─── SELECTED EXCERPT

Update: I did manage to get to 9.3-RELEASE, but it has not addressed the libarchive issue that appears to be preventing the switch to pkg(8), or the building of just about any port for that matter. I did locate libarchive.h and it is where it should be. I just finished extracting the src.txz tarball just in case rebuilding some of the base system is required.


----------



## SirDice (Nov 24, 2015)

If the system is this old it might be easier just to remove all packages and start fresh.


----------



## Maelstorm (Nov 24, 2015)

I ran into this issue myself.  One way to deal with this is to remove all the packages on the system and delete the package database.  Then delete /usr/ports by doing `rm -rf /usr/ports` and then recreate the ports tree by doing `mkdir /usr/ports` and then while inside the ports directory, run `svn checkout https://svn.freebsd.org/ports/head /usr/ports` to recreate the ports tree.

You can kickstart the package reinstallation by running `pkg install <pkgname>` where <pkgname> is the name of the package excluding the package version number.  For example, if you want to install bash-4.3.42, you would run `pkg install bash` and it will install.

I have a related thread here, that has a little more info.  Once you recreate the ports system using subversion, it creates metadata to keep track of everything.


----------



## SirDice (Nov 24, 2015)

Maelstorm said:


> Once you recreate the ports system using subversion, it creates metadata to keep track of everything.


The ports tree isn't necessary, pkg(8) keeps track of things using /var/db/pkg/local.sqlite (installed packages) and /var/db/pkg/repo-FreeBSD.sqlite (version cache of remote FreeBSD package repository).

If you only use packages there's no need to have a ports tree around. It's helpful but not strictly necessary.


----------



## chavez243ca (Nov 24, 2015)

Mostly I stick to ports, only using pkg(8) when something is buggered up with ports. I'll check out that other thread to see if I can go that route.


----------



## Maelstorm (Nov 25, 2015)

SirDice said:


> The ports tree isn't necessary, pkg(8) keeps track of things using /var/db/pkg/local.sqlite (installed packages) and /var/db/pkg/repo-FreeBSD.sqlite (version cache of remote FreeBSD package repository).
> 
> If you only use packages there's no need to have a ports tree around. It's helpful but not strictly necessary.



True, but with packages, you have to know the name of the software that you are installing.  However, having the ports tree is nice because then you can run the following commands in /usr/ports:

`make fetchindex` - Grabs the latest index from the repository
`make readmes` - Builds a tree of browseable html readme files starting in /usr/ports.
`make search name=<name>` - Allows a search by name for software.
`make search key=<keyword>` - Allows a keyword search for software.

For more information see the ports(7) man page.


----------



## wblock@ (Nov 25, 2015)

It is not necessary to create /usr/ports before a new checkout, svn(1) will create the target directory if it does not exist.


----------



## chavez243ca (Nov 25, 2015)

I might move this whole conversation over to the ports board - I've got the OS up to 9.3, but I cannot add or update any ports, nor convert to pkgng. Also cannot do the svn(1) try because svn(1) does not exist and I cannot build it from ports. `# portsnap fetch update` did work, but that is about it.


----------



## SirDice (Nov 26, 2015)

See my post #3. Make a note of what's installed now and just remove it all. Then start building.


----------



## Maelstorm (Nov 29, 2015)

If subversion isn't installed, then install the pre-compiled binary.  Using `pkg install svn` I think will work for that.  It's so common and critical, it's on the build list anyways.


----------

──────
─── SUPPLIED DATA

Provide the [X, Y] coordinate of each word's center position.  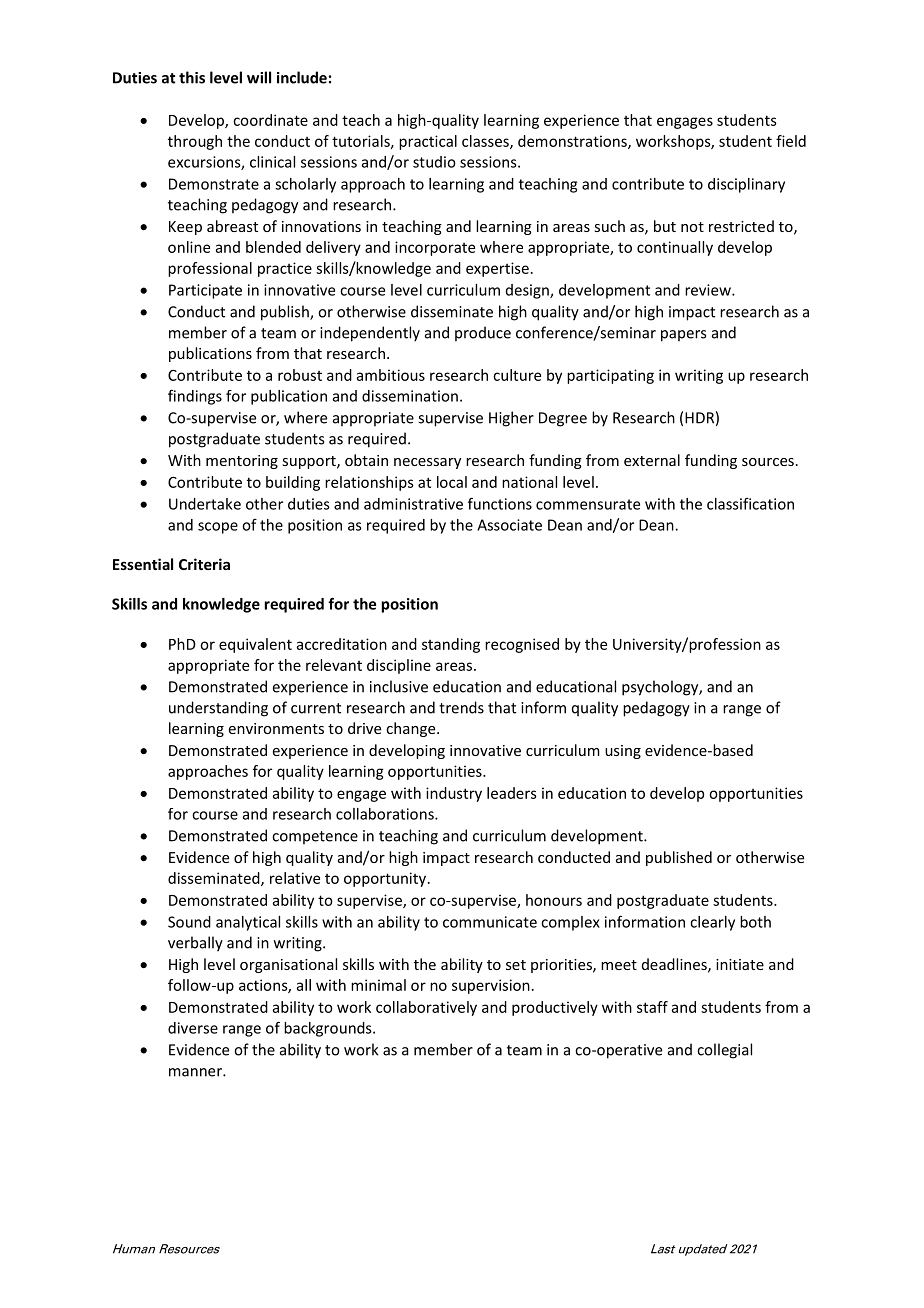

──────

» **REQUIRED TASK**: From the FreeBSD forum thread above, write out the passage that runs from "## wblock@ (Nov" up to and including "chavez243ca (Nov 25, 2015)", word for word.

» **PROBLEM SOLUTION**:
## wblock@ (Nov 25, 2015)

It is not necessary to create /usr/ports before a new checkout, svn(1) will create the target directory if it does not exist.


----------



## chavez243ca (Nov 25, 2015)